Besprochen werden zwei Ausstellungen in Frankfurt - Robert Longo in der DZ-Sammlung und "Yellow and Green" mit Werken aus der Sammlung des MMK, ein Tanzstück über Charles d'Eon von Robert Lepage, Sylvie Guillem und Russell Maliphant, Claire Denis' Film "35 Rum" und Bücher, darunter Philipp Sarasins Studie "Darwin und Foucault" (mehr in unserer Bücherschau heute ab 14 Uhr).

Zeit, 05.03.2009

Kärnten bleibt auch nach dem Tod von Jörg Haider ein "demokratiepolitischer Schandfleck" und "kaputtverblödet", konstatiert Eva Menasse auf der Meinungsseite: "Aus der Ferne mag es aussehen wie ein befremdlicher Regionalklamauk, der irgendwie rührende Totenkult und die peinlichen Witze, die rassistisch zu nennen sie intellektuell geradezu aufwerten würde. Aber in Wahrheit ist Kärnten das beinahe vollendete Experiment, die Demokratie in Europa auszuhebeln. Ja, Kärnten, dieses begnadet schöne Land mit seinen Bergen und Seen, seinen herzlichen Menschen und leckeren Knödeln, das bei deutschen Familien als Urlaubsland so beliebt ist, ist ethisch, moralisch und politisch am Ende."

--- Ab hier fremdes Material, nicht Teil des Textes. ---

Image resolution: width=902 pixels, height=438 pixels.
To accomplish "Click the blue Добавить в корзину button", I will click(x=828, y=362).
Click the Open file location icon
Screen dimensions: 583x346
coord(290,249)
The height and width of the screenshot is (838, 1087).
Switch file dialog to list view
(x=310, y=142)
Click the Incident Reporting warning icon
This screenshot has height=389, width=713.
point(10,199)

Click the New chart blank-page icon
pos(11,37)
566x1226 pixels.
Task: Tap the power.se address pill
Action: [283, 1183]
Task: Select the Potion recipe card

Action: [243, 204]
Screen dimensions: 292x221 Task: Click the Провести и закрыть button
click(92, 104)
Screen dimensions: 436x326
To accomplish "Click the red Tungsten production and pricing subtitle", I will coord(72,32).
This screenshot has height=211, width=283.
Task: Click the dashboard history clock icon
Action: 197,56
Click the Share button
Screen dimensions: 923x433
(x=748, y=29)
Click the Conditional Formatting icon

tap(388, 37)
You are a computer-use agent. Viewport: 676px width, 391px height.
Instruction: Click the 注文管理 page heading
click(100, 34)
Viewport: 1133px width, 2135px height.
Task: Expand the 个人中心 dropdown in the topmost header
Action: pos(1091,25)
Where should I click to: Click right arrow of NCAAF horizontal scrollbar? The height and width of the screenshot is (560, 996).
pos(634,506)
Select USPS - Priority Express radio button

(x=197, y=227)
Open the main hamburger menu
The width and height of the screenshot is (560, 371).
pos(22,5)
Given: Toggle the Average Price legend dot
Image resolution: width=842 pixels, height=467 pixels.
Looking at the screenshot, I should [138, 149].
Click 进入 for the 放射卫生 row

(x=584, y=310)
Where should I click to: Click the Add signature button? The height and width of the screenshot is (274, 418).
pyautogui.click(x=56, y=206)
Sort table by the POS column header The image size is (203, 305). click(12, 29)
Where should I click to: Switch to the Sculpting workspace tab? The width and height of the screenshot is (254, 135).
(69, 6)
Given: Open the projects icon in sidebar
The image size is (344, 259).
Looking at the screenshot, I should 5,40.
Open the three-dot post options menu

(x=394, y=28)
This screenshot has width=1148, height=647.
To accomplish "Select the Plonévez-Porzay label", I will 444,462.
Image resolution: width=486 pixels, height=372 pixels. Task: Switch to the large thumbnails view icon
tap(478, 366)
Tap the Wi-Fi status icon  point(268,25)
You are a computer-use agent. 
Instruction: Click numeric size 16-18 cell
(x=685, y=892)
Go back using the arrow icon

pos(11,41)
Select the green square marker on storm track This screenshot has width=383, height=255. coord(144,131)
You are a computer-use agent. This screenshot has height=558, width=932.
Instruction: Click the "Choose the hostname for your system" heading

Im Interview mit Gerhard Haase-Hindenberg zeigt die ägyptische Rechtsgelehrtin und Predigerin Suad Saleh eine sehr spezielle Form des islamischen Feminismus. Als eine der ersten Frauen hat sie an Kairos Al-Azhar-Universität studiert und das Recht erworben, Fatwas auszugeben - zum Beispiel das Todesurteil gegen den zum Christentum übergetretenen Mohammed Hegazi und seine Frau: "Wenn jemand vom Islam zum Christentum konvertiert oder umgekehrt, ohne dass dabei ein Wirbel in der Gesellschaft entsteht, ist das sein Recht. Das Todesurteil bezieht sich darauf, dass er Unruhe in die Gesellschaft gebracht hat. Mohammed Hegazi hat die Medien ausgenutzt, um seinen Übertritt zum Christentum öffentlich zu erklären, und er hat dabei den Islam angegriffen."

Im Feuilleton setzt Ian Buruma in der Serie "Was kommt nach Amerika?" seine Hoffnung darin, dass Europa sein neurotisches Verhältnis zu den USA überdenken könnte: "Obamas Wahl schafft günstige Voraussetzungen für ein engagiertes Europa, das weniger predigt und mehr zur Lösung der globalen Krisen und Konflikte beiträgt."

Weiteres: Aufmacher ist ein Vorabdruck aus Kathrin Rögglas Essay "Gespensterarbeit, Krisenmanagement und Weltmarktfiktion", in dem sie auch kein Happy End für den derzeitigen Katastrophenfilm weiß: "Wie auch? Leben wir doch bereits in einem Zustand, in dem es nicht einmal eine ordentliche Fluchtwährung gibt." Ebenfalls abgedruckt wird eine Rede über den neuen Autoritarismus in Europa, mit der Adam Michnik in zwei Wochen eine Osteuropa-Konferenz eröffnen wird. Stefan Koldehoff schätzt schon einmal die kulturgeschichtlichen Schäden, die der Einsturz des Kölner Stadtarchivs mit sich gebracht haben dürfte. Katja Nicodemus stellt den thailändischen Regisseur Apichatpong Weerasethakul vor, dem verschiedene Filmmuseen nun eine Retrospektive widmen.

Besprochen werden Albert Ostermaiers neues Stück "Fratzen" in Mannheim, das Computerspiel "Guitar Hero" sowie eine Ausstellung zu Leben und Werk des Komponisten Hanns Eisler im Jüdischen Museum Wien.

Im Literaturteil darf Thomas David Salman Rushdie interviewen, aber nur zu seinem neuen Roman "Die bezaubernde Florentinerin": Dabei sagt Rushdie: "Das vielleicht schönste Geschenk, das die Renaissance unserer heutigen Zeit gemacht hat, ist die Entdeckung des Individuums und die Idee von einem souveränen und einzigartigen Selbst."